Evidence continues to build that PCBs also affect birth sex. A recent study of blood serum from women who were pregnant in San Francisco in the '60s found that those with higher PCB levels were more likely to give birth to boys than those with low PBC levels. The study puts another nail in the coffin for PCBs, but Dr. Pete Myers brings up an important point in his summary of the report:
The exposure levels observed in the study are high compared to today. Thus if these results are indicative of a causal relationship (never possible to confirm with epidemiological studies) then the simplest prediction would be that the chances of having a boy baby should be increasing because PCBs have been decreasing. That is not the case, at least as of the most recent analysis from Canada and the US.He's right. Evidence from a large-scale study of four industrialized nations indicates that the sex ratio is skewed, and fewer boys are being born -- and, since PCB levels have dropped, we probably can't blame it on that.

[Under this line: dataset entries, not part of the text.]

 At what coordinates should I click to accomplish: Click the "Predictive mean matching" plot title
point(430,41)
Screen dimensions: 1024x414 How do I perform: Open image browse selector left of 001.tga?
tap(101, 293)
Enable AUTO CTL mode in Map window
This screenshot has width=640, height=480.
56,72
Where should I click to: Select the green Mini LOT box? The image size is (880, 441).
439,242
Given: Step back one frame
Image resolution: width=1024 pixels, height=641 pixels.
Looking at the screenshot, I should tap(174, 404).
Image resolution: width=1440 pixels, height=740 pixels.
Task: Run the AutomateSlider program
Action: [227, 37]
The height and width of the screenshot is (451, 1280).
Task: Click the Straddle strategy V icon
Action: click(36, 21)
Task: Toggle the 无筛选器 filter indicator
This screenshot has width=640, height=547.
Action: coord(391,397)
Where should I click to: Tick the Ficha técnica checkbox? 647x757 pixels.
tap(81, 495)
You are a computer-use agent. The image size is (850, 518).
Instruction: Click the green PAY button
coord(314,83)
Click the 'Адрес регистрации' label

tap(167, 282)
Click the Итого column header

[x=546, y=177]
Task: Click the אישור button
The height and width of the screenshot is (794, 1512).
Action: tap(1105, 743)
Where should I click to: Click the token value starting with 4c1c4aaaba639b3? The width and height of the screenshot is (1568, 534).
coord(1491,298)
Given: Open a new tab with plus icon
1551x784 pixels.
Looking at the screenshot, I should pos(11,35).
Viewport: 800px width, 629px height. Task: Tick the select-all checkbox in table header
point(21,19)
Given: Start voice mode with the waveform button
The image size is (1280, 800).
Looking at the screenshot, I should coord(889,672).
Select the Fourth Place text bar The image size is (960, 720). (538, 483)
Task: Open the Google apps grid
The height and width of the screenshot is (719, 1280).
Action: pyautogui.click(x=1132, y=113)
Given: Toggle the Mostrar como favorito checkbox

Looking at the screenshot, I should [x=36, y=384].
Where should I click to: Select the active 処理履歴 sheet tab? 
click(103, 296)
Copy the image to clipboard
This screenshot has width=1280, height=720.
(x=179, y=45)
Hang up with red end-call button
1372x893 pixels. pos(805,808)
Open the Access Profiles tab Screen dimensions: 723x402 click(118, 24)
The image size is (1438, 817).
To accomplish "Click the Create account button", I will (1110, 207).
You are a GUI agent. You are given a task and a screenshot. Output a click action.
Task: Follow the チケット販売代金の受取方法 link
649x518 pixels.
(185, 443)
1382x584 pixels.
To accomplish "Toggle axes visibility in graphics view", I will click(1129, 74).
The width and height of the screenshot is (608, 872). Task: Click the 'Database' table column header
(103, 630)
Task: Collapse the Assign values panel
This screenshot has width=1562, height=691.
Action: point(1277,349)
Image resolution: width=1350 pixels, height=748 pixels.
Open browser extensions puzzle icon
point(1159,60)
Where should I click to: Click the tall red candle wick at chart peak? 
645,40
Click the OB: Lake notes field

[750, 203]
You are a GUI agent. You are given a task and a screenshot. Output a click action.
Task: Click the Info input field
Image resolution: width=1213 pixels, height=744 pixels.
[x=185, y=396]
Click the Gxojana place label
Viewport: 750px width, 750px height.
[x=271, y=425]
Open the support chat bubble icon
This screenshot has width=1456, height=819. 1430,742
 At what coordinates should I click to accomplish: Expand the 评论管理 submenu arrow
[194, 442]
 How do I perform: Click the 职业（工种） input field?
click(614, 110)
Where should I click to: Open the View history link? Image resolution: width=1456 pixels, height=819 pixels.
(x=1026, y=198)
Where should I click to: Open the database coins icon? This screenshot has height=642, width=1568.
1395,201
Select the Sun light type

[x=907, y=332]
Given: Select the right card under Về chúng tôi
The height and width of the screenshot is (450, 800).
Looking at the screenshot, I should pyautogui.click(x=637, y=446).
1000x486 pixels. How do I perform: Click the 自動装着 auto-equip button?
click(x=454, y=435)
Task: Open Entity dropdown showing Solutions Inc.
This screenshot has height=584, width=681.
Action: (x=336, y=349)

But we can look to PCBs as evidence that in-utero exposure to pollutants can affect a child's sex. There are more than 80,000 chemicals in production today, many of which are known to be persistent or to disrupt hormone systems, and most of which haven't really tested for their impact on human health. And you know what? By the time we get around to cleaning up those culprits, they will have done their damage, too.
How many times must history repeat itself before we get our act together and demand that chemical companies put people before profits?